#### Task to carry out:
Quote word for word the lines starting at the line with "Given: Toggle breakpoints" and ending at the final line of the entries. Leave out any pictures.

#### Stored records:
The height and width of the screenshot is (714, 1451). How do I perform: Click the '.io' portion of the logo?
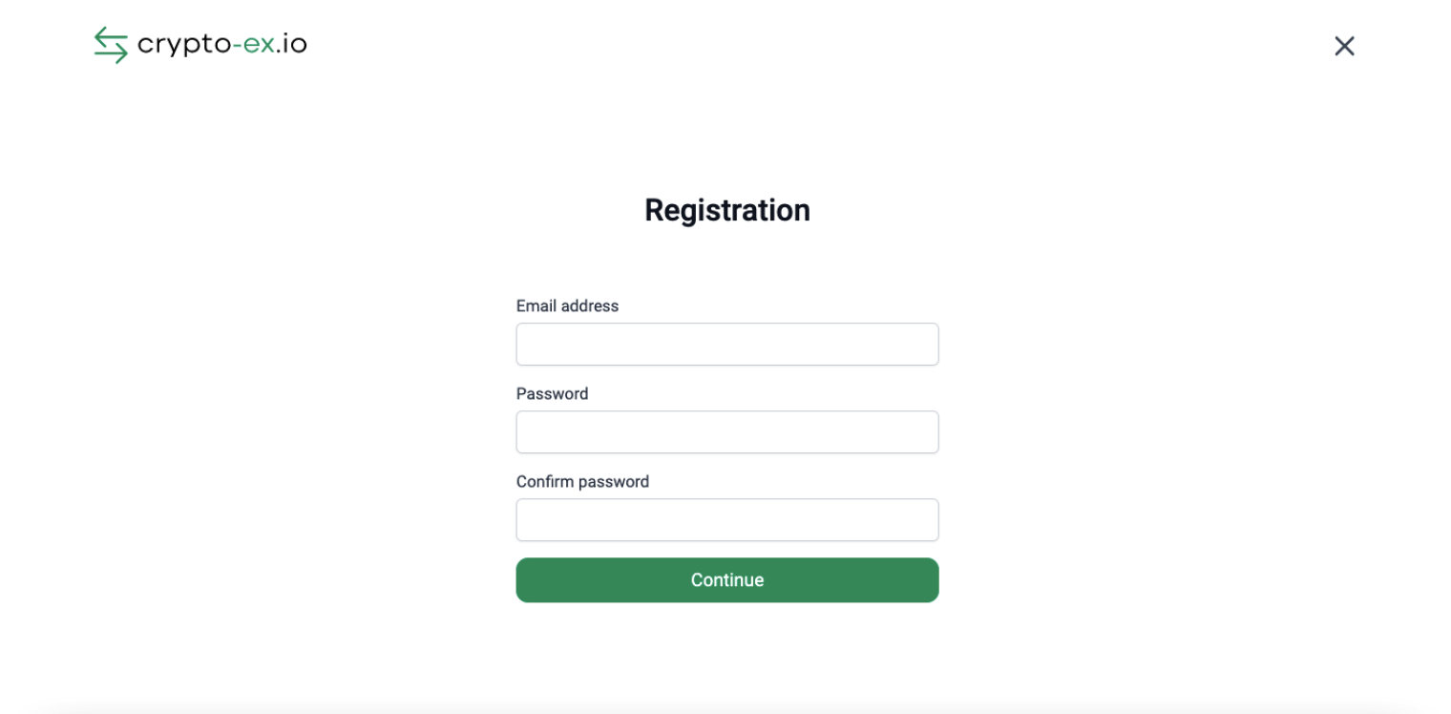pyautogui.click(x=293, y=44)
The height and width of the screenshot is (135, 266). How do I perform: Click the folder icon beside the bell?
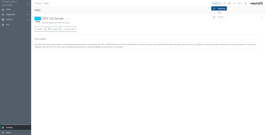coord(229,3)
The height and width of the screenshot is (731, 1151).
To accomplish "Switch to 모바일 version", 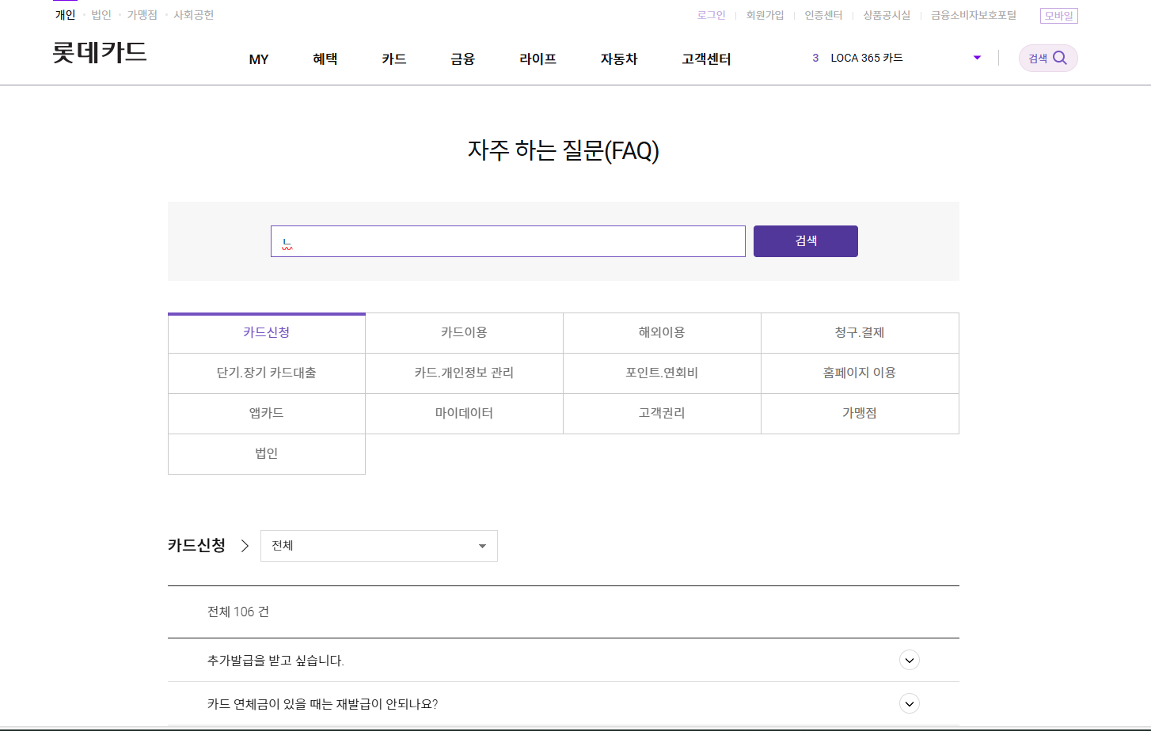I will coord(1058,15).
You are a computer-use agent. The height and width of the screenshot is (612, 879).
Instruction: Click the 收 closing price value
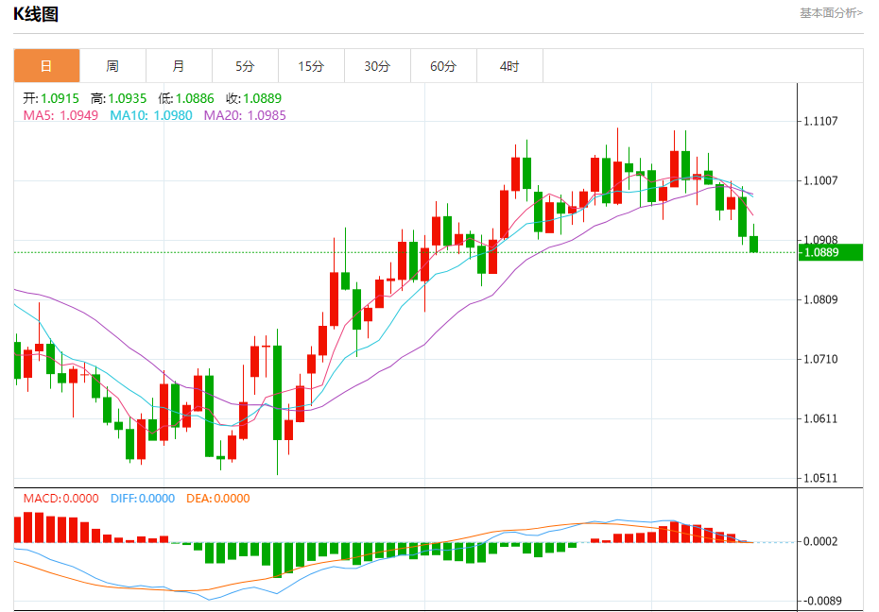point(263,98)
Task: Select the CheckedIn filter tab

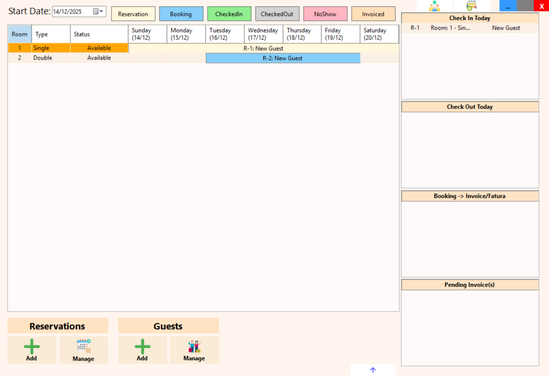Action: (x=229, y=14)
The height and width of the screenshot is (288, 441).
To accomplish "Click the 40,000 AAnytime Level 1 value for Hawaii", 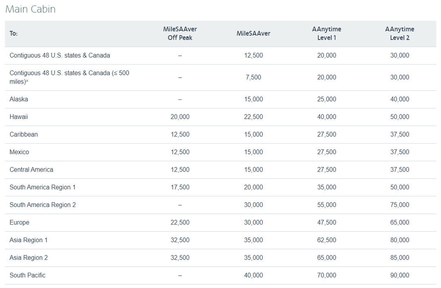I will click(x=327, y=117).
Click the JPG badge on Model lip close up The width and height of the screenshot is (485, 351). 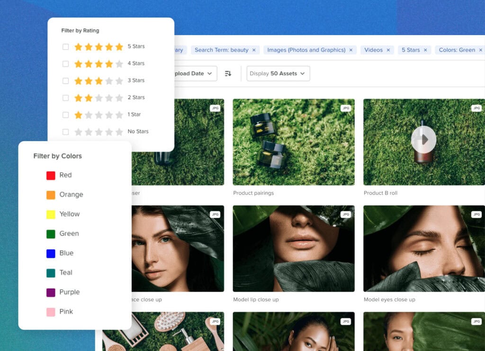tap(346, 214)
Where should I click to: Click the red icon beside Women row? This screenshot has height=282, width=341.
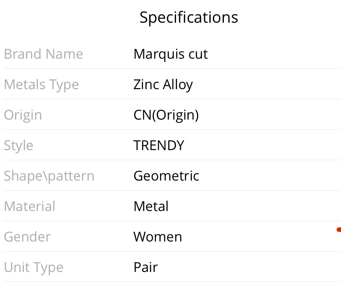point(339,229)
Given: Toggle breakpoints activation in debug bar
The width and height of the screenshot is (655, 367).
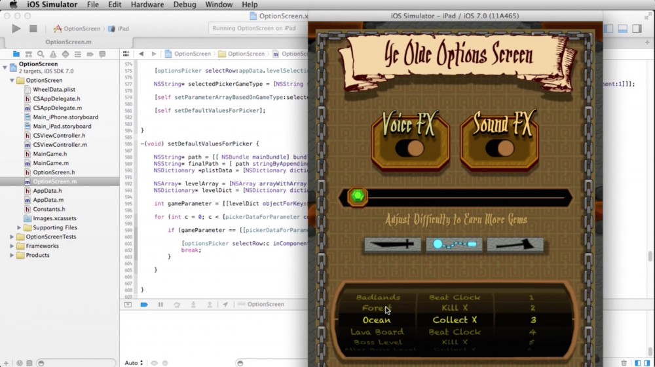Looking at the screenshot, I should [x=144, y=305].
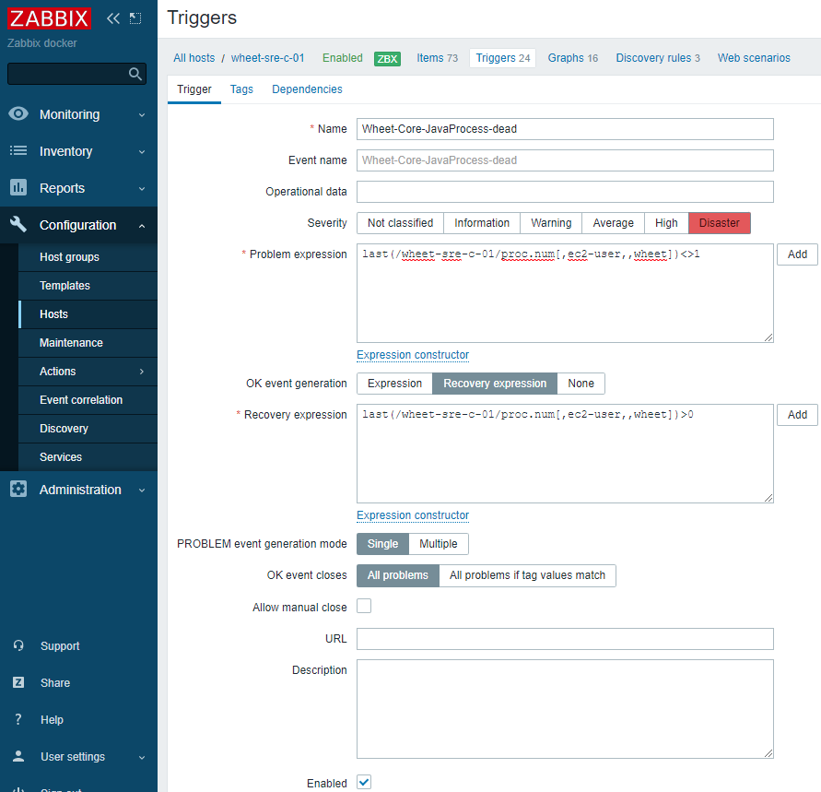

#### Solution to the exercise:
Given: Toggle breakpoints activation in debug bar
The width and height of the screenshot is (655, 367).
Looking at the screenshot, I should [x=144, y=305].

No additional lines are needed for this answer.